That however is only one side of the story. I remained suicidal for years and in some ways still am but despite failing the finals of my degree I made friends after that admission, found a cause and a mission when I started to volunteer to help other young people like me who were in a half way house in Sheffield and yes, life was that stereotype I mentioned earlier: I had little money; I slept through the day and stayed up late at night drinking too much and solving the problems of the world with friends while rolling our cigarettes from the discarded remains of the buts of other ones; mixing with people from a drug rehab project and there is the lie to their story of misery because those people were finding a new life from that misery beyond belief. They, by accident, helped me find some hope in life.
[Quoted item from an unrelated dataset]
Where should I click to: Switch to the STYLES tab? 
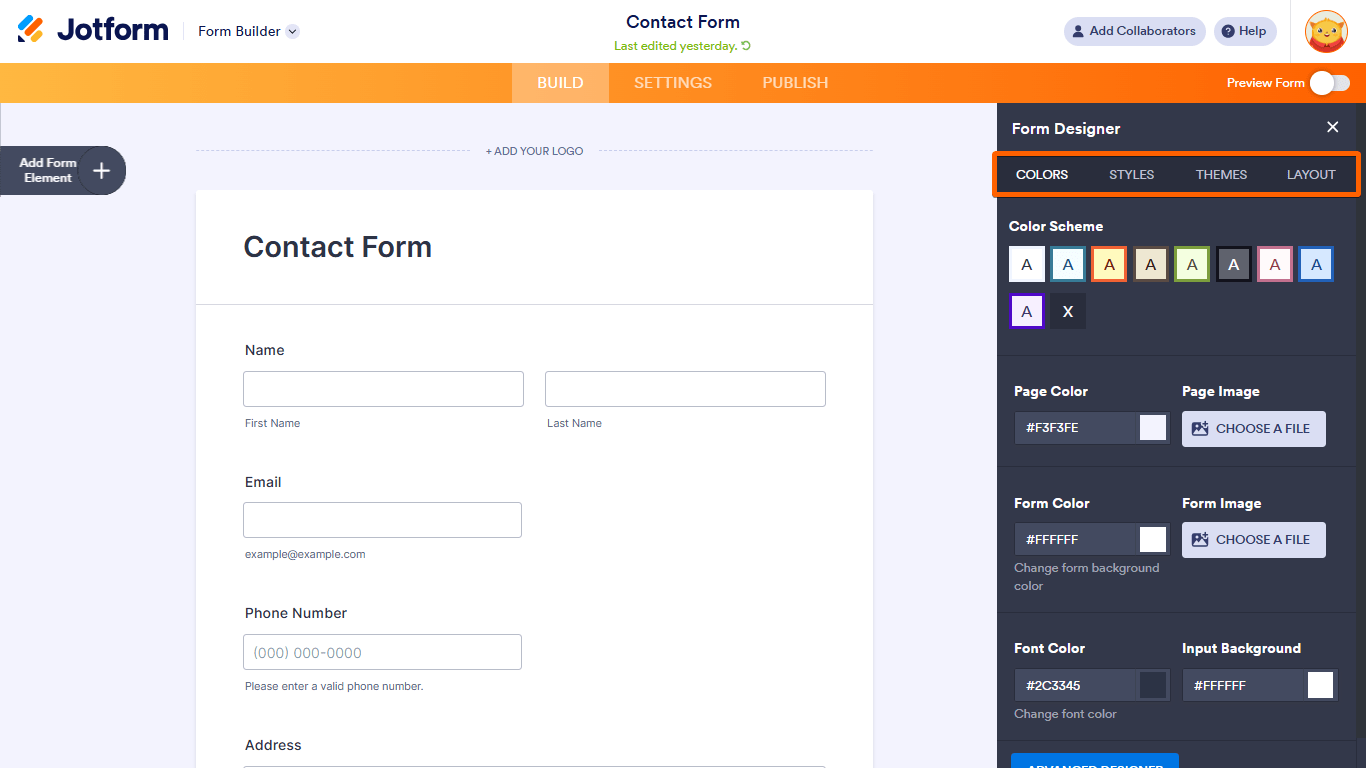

With my new found friends, I created one of the first and maybe last drop in centres run by young people with mental health problems for young people with mental health problems.
Sometimes the joy we can feel at the creation and realisation of a vision we just never thought could happen; the sense of wonder at our community of people trying to make a difference and slowly realising that though we thought we did not have any value at all, we did really did make a lasting difference; did bring joy, did bring meaning to ourselves and our friends and our peers. That joy is hard to forget.
That was a long, long, time ago and at the time I was diagnosed with a personality disorder.
When I married, after a lot of travelling and maybe quite a carefree life, my world managed to fall apart.
We had a son, and five months later, I was on a section in hospital, convinced I was so toxic and evil that no one could touch me; sure that I had been taken over by devils and that my thoughts were being changed and altered by the spirits of every bright reflection of the overhead lights or the sea or whatever.
I thought my blood was poisoned and wanted to drain it from my body. I wanted to electrocute myself. I spent some months, behaving bizarrely and very dangerously towards myself. Those months of psychosis were one of the things that destroyed my marriage.
I am not sure how to describe and maybe I will never know how awful it was, but to sit down in an evening for a drink when our son had gone to sleep, only for me to announce I needed to go to the sacred woods and cut my wrists open and proceed to try to do just that, or some months later when my son was toddling and just starting to talk, for him to get into the habit of walking to the small trap door in our sitting room floor, to point at it and say ‘Daddy’, because for days and days I had been lying four foot below in the rubble below our house, dressed up in oilskins because I thought they would protect me and my family from the evil spirits that besieged me.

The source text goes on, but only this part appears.